Visualization of Irrational numbers

What is the proper definition of an irrational number? Will it be correct to define it always as "a number having a root as a factor"? Is it necessary for a number to have a root as a factor for being called an irrational number? How can I exactly visualize an irrational number?

• would you explain which "root" $\pi$ has as a factor? – dEmigOd Sep 7 '17 at 5:53
• Exactly. That's why I am asking for a definition. – user167573 Sep 7 '17 at 5:55
• The proper definition of an irrational number is that it is an element of $\Bbb R\setminus \Bbb Q$, that is to say in words a real number which is not a rational number. Remember that a rational number is a real number of the form $\frac{a}{b}$ where $a$ and $b$ are both integers and $b\neq 0$. The set of irrational numbers includes (among many other things) numbers like $\sqrt{2},\sqrt{3},\pi,e,0.1011011101111011111\dots$ and others. – JMoravitz Sep 7 '17 at 5:55

A number $r \in \mathbb{R}$ which could not be presented as a fraction $\frac{p}{q}$, with $p \in \mathbb{Z}$ and $q \in \mathbb{N}_+$.
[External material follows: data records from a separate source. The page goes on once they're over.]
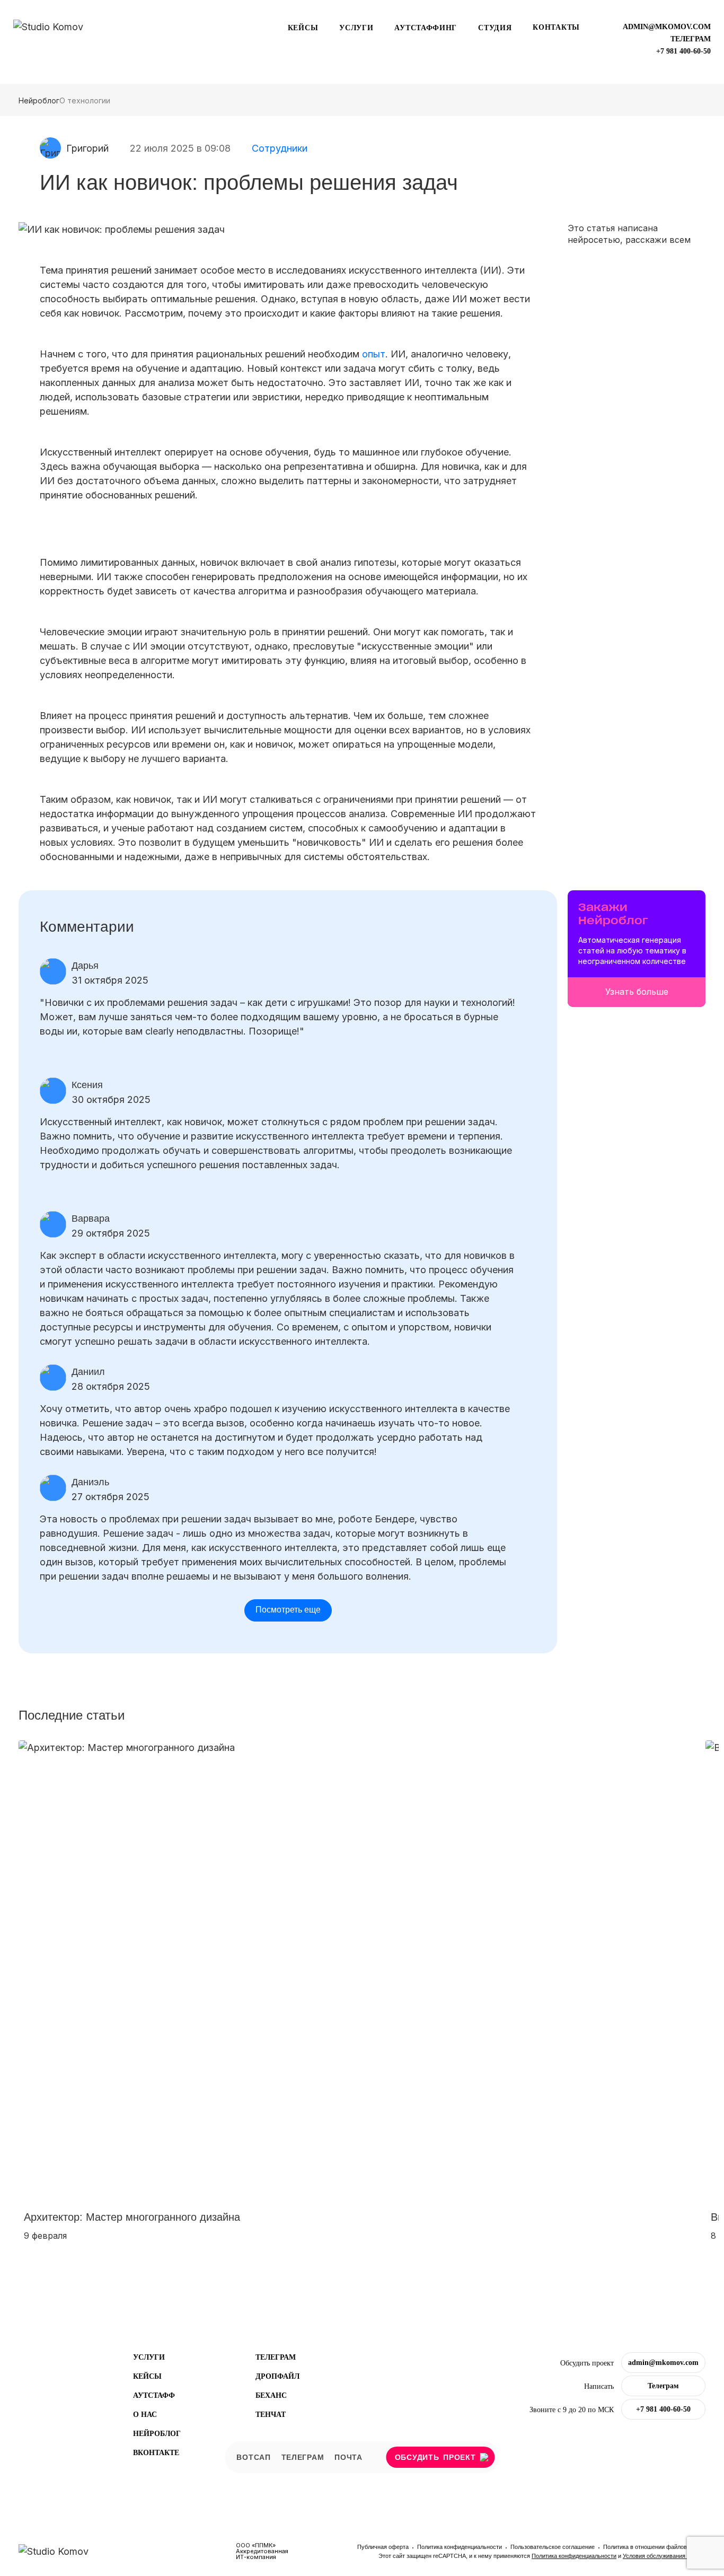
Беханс (271, 2395)
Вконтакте (156, 2453)
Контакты (556, 27)
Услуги (356, 28)
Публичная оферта (383, 2547)
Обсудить (435, 2456)
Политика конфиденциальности (460, 2547)
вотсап (253, 2456)
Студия (494, 28)
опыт (373, 354)
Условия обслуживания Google (664, 2556)
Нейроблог (39, 100)
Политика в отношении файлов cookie (654, 2547)
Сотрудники (279, 148)
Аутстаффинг (425, 28)
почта (348, 2456)
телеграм (690, 39)
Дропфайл (277, 2376)
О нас (145, 2415)
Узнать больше (636, 991)
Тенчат (270, 2415)
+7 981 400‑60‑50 (683, 51)
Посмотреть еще (288, 1609)
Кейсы (303, 28)
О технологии (84, 100)
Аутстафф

• And how do I visualize it? – user167573 Sep 7 '17 at 5:58
• And suppose, given a number pi, how do I actually prove it cannot be expressed in p/q form? – user167573 Sep 7 '17 at 5:59
• @user167573 How do you visualize the rational numbers? – Charles Sep 7 '17 at 6:00
• – Charles Sep 7 '17 at 6:01
• @user167573 Proving that a number is irrational is rather hard, and must basically be done one number at a time. Some times you're lucky and can prove a bunch of them simultaneously (the proof that $\sqrt2$ is irrational works for any root of any prime), but I believe it's unknown whether, say, $\pi^e$ is irrational. – Arthur Sep 7 '17 at 7:12

An irrational number is defined as any real number which is not a rational number: that is, any real number which is not equal to any fraction $\frac{a}{b}$ where $a$ and $b$ are integers.

In particular, an irrational number doesn't need to have a formula involving a radical, or any of the other familiar "signs of irrationality" you may be used to seeing. In fact, most irrational numbers don't have any formula at all: there's no way to write down a finite expression for them.

So, how can you visualize an irrational number? Well, the real question is: how can you visualize a real number? There are many ways you might think about a real number. Geometrically, you could think of a real number as an arbitrary point on a number line. Or you could think of a real number as an infinite decimal expansion. An irrational number is just a real number which happens to not be rational. And actually, most real numbers aren't rational--it's a big coincidence if a random point you choice on the number line happens to be exactly equal to a fraction of two integers.

A number is irrational if it is not rational. That's the definition.

If you want the definition using symbols, then a number is irrational if it is an element of $\mathbb R$ and it is not an element of $\mathbb Q$.

Is it necessary for a number to have a root as a factor for being called an irrational number?

What do you even mean by "having a root as a factor"?

How can I exactly visualize an irrational number?

What do you mean by that? How do you visualize any number? How do you visualize "$1$"?

As you insist on visualization here is something close to that using the concept of length in plane geometry. Take two (finite length) line segments lying in a plane. I assume the concept of whole numbers. ($1,2,3,\ldots$ etc)

Suppose, there is a third line segment of smaller length than these two such that both the bigger segments are measurable as whole number times the third segment (for example, the first one could be 37 times the third segment and the second could be 14 times the third exactly). In this case the ratio of these two lengths is rational number.

On the contrary, if any choice of third line segment (however small) that makes the first segments length a whole number times the third fails to do the same for the second segment, now we have an irrational as the ratio of these two lengths.

Construction of examples: Take a rectangle whose breadth is 1 cm, and the length is a variable from among 2cm, 3cm, 4cm etc. Then the length of the diagonal of all these rectangles when expressed in centi metres will be an irrational number.